Taking into consideration that the Civil Code is the one great obstacle to the emancipation of women in France, we decided to attack it. Not, however, in its entirety, as had previously been attempted, but piecemeal, beginning by what appeared to be least defended by our opponents and therefore easiest of conquest; at the same time choosing the point which should logically come first, as the foundation of women's freedom. We were not long in coming to the conclusion that, financial freedom being the root of all liberty, we must first set to work to obtain for married women the right to their own earnings.

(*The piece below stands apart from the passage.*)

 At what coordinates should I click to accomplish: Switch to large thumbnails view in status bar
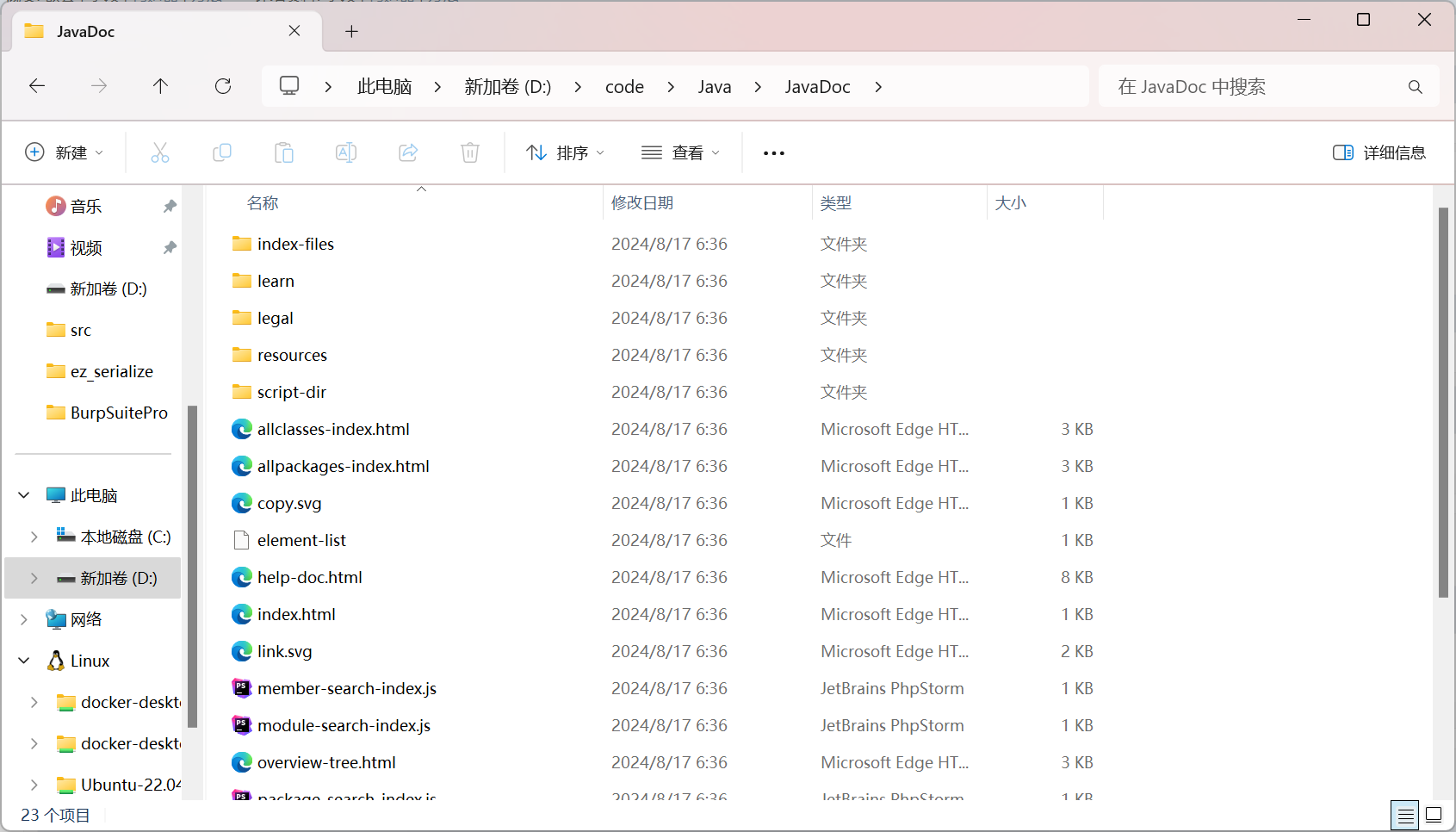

The campaign aimed to mobilize middle- and upper-class women who had moderate and conservative views. Anne de Rochechouart de Mortemart (1847–1933), Duchess of Uzès and Juliette Adam (1836–1936) soon joined the Avant-Courrière, and Schmahl found support from Jane Misme (1865–1935), who later founded the journal La Française and Jeanne Chauvin (1862–1926), the first woman to become a doctor of law.
Schmahl published a journal, L'Avant-Courrière.
The society grew to 200 members.
The Avant-Courrière managed to get the support of printing houses who printed posters at no charge for display across Paris and in major provincial cities.
The law to allow women to bear witness passed the Chamber of Deputies and the Senate in 1897.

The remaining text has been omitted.